Data authoring patterns

The data life cycle and authoring patterns vary depending on the type of entity. This page explains the various patterns applicable to different entity types.

Authoring basic entities

With basic entities:

  • Creating a new record generates a golden record through the certification process.

  • Updating a golden record modifies it and submits the changes to the certification process.

  • Importing a record either creates a new record if the imported record ID is not found in the hub, or updates the existing record that is found.

  • Updating an erroneous record consists in picking the record, modifying it, and resubmitting it to the hub.

Authoring basic-entity records in an application can be done through direct authoring or using workflows, leveraging the capabilities of steppers. Complex clusters of entity records (e.g., customers and contacts) can be managed within steppers.

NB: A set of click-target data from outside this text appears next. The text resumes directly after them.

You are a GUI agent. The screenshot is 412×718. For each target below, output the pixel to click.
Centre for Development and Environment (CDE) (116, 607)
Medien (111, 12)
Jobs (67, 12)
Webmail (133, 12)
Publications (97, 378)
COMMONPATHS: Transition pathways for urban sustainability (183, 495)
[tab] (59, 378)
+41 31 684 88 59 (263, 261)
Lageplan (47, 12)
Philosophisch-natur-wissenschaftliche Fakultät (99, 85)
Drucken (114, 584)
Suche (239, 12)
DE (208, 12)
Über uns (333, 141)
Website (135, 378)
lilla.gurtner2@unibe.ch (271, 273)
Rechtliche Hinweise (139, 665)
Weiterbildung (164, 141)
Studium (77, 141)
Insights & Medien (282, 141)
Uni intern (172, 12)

Authoring ID- or fuzzy-matched entities

Matched entities yield two types of golden records:

  • Golden records consolidated from publishers' master records, which are referred to as master-based records.

  • Golden records created directly in an application, which are not derived from existing publisher data and are referred to as data-entry-based records, as they are not associated with any master records.

Authoring matched entities works on golden or master records.

When authoring golden records:

  • Creating a new golden record results in a data-entry-based record that only exists in the hub.

  • Updating or fixing an error in a golden record depends on the record type:

    • For data-entry-based records, the update is applied during the certification process. Such records can be entirely modified.

    • For master-based records, an override is applied to the consolidated golden record data. This override overwrites certain attributes according to the survivorship rules defined for the entity.

  • The import and mass-update actions on golden records automatically adapt to record types, using the golden-record update or override patterns as needed.

Authoring golden records in an application can be done through direct authoring or using workflows, leveraging the capabilities of steppers. Complex clusters of entity records (e.g., customers and contacts) can be managed within steppers.

When authoring master records, creating, updating, mass-updating, or importing master records or source errors results in the creation or modification of publisher records "on behalf of publishers". These records are subject to the same matching and consolidation rules that apply to new submissions by a publisher. Such master records may be overwritten later on by records with the same ID from the same publisher.

Authoring master records is restricted to direct authoring, using steppers limited to their root entity only. This means that master-record authoring is performed on an entity basis, not on a cluster of records. Users can manage records for only one entity at a time (e.g., customers or contacts).
Master-record authoring is more suitable for data stewards to create or rectify records before publishers in an interim period—​that is, before a publisher actually pushes those records—​while golden-record authoring is recommended for business users.